I have zero complaints about UMMC. It's a very good rural hospital based on my experience. Did everything go perfectly? Of course not. Because there are people involved and anywhere people are involved things will be less than perfect. That part of the human condition. But UMMC offers great services for a rural hospital. If you expect a rural hospital to offer the same services as a metropolitan hospital then I respectfully suggest you have a weak understanding of economics. RRH has some world-class facilities. A small hospital like UMMC could never afford what RRH has to offer. It's unrealistic to expect it to have the kind of critical care resources that a metropolitan hospital can offer. And, btw, RRH isn't perfect there. People made mistakes there, too.

Some people think the grass is always greener -- in all my moves and changes in my life, I've learned, you know, it's not. It's never greener. It's always the same color, just different things to complain about.

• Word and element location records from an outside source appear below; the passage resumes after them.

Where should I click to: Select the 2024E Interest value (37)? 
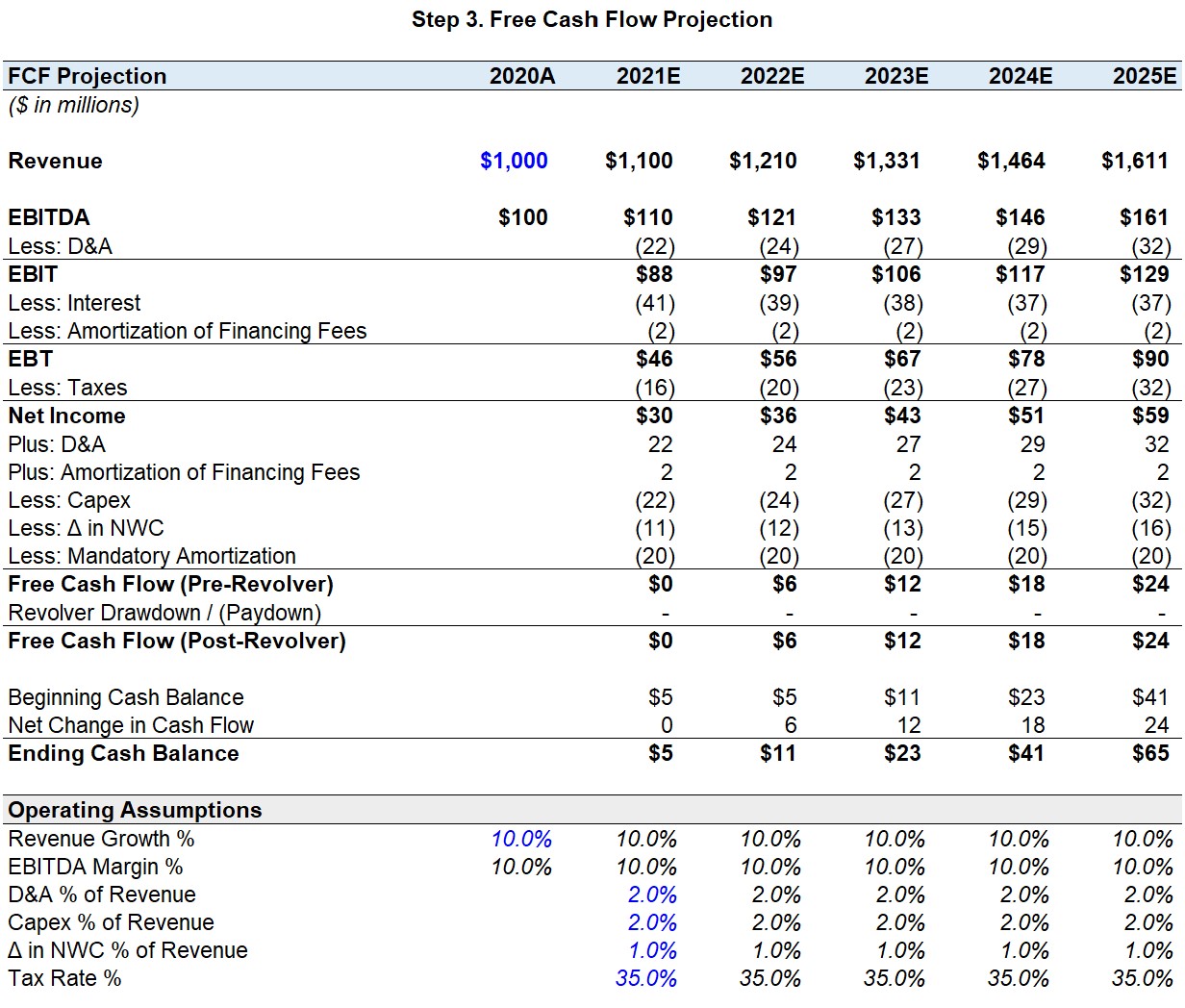click(x=1026, y=303)
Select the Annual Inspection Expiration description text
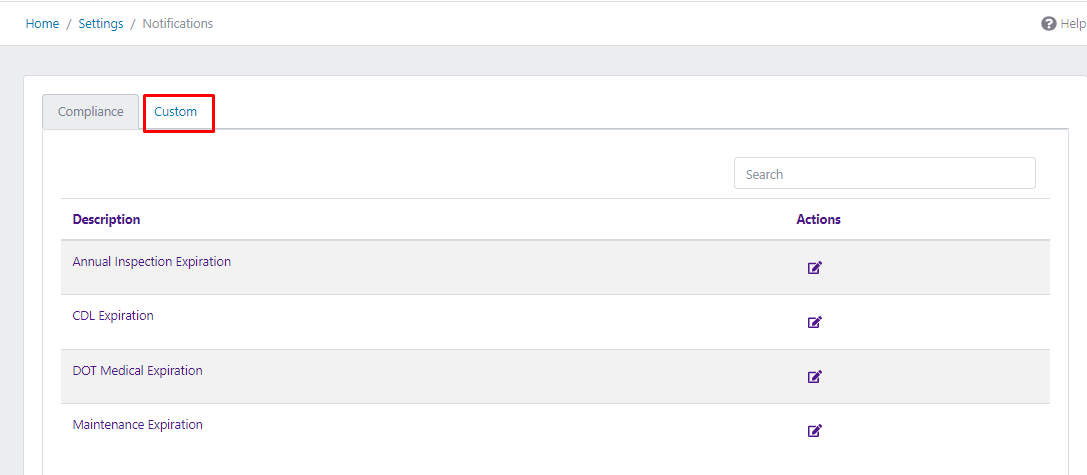 tap(151, 262)
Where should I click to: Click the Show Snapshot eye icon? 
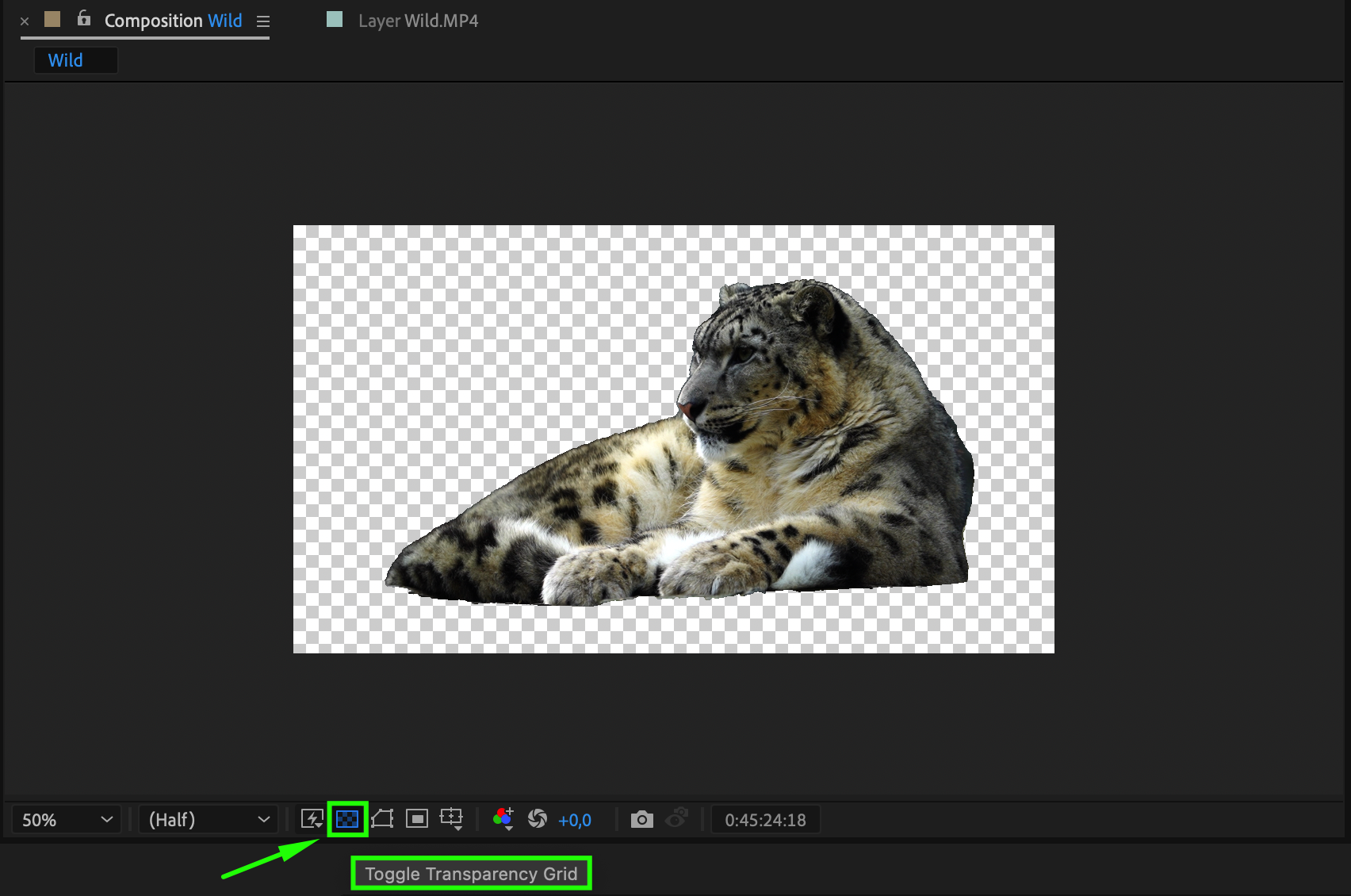pos(676,819)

Apr 7, 2022, 5:10pm Permalink
Frank Bartholomew

Howard, your last paragraph may be true for you, I mean no matter what, you are still you no matter where you are, not sure why anyone would expect different.
Believe me Howard, I would like nothing more than to finish my journey in the place I was born, but the rent is too damn high. I get it that houses are selling, but that also means someone else left. Breaking even probably isn't the intent nor the desire of the city. I believe the last 2 census proved the population is decreasing not increasing. Maybe smaller families are buying all these houses?

Apr 9, 2022, 10:55pm Permalink
Howard B. Owens

" that also means someone else left."

Not necessarily. The house next to me is for sale because the owner died.

People get divorced and sell.

They get a promotion at work and buy a bigger home.

They are ready to retire and want to downsize (which doesn't necessarily mean moving to Florida, etc.).

Houses come on the market for all kinds of reasons.

Apr 10, 2022, 2:20pm Permalink
John Roach

Most of the homes on my street in the past 2 years have been due to the owners passing away or moving into places like Clinton Crossing or the senior apartments as they downsize.

Apr 10, 2022, 3:10pm Permalink
Bob Price

Gee, I wish my assessment only went up $30k. They jacked me up $58,500 in the good ol' Town of Stafford. I love how they put " a change in your property's assessment does not necessarily indicate that your taxes will change",,, Huh??? You're taxed at lets say $20 per $1000 of assessed value. On home assessed for $150k, that's $3k in taxes . They raise your assessment to $200k, that's $4k in taxes( just giving sample rate per $1k, school rates are mostly more than $20,towns villages and cities are under the $20 rate. Total bs money grab for all these towns/cities/villages. Tax tax tax, right out of your home. I sure as hell hope they decrease your assessment when this housing market eventually crashes, but we all know the government swindlers won't....

Apr 10, 2022, 11:42pm Permalink
Frank Bartholomew

Careful Bob, you'll upset the natives. The census went down, what does that tell you Howard, or John? Every excuse you covered doesn't change facts. They just "adjusted" the assessments in Batavia a year ago or so. Bob Price, you're spot on, everyone will be stuck with an upside - down mortgage and many will walk away like last time.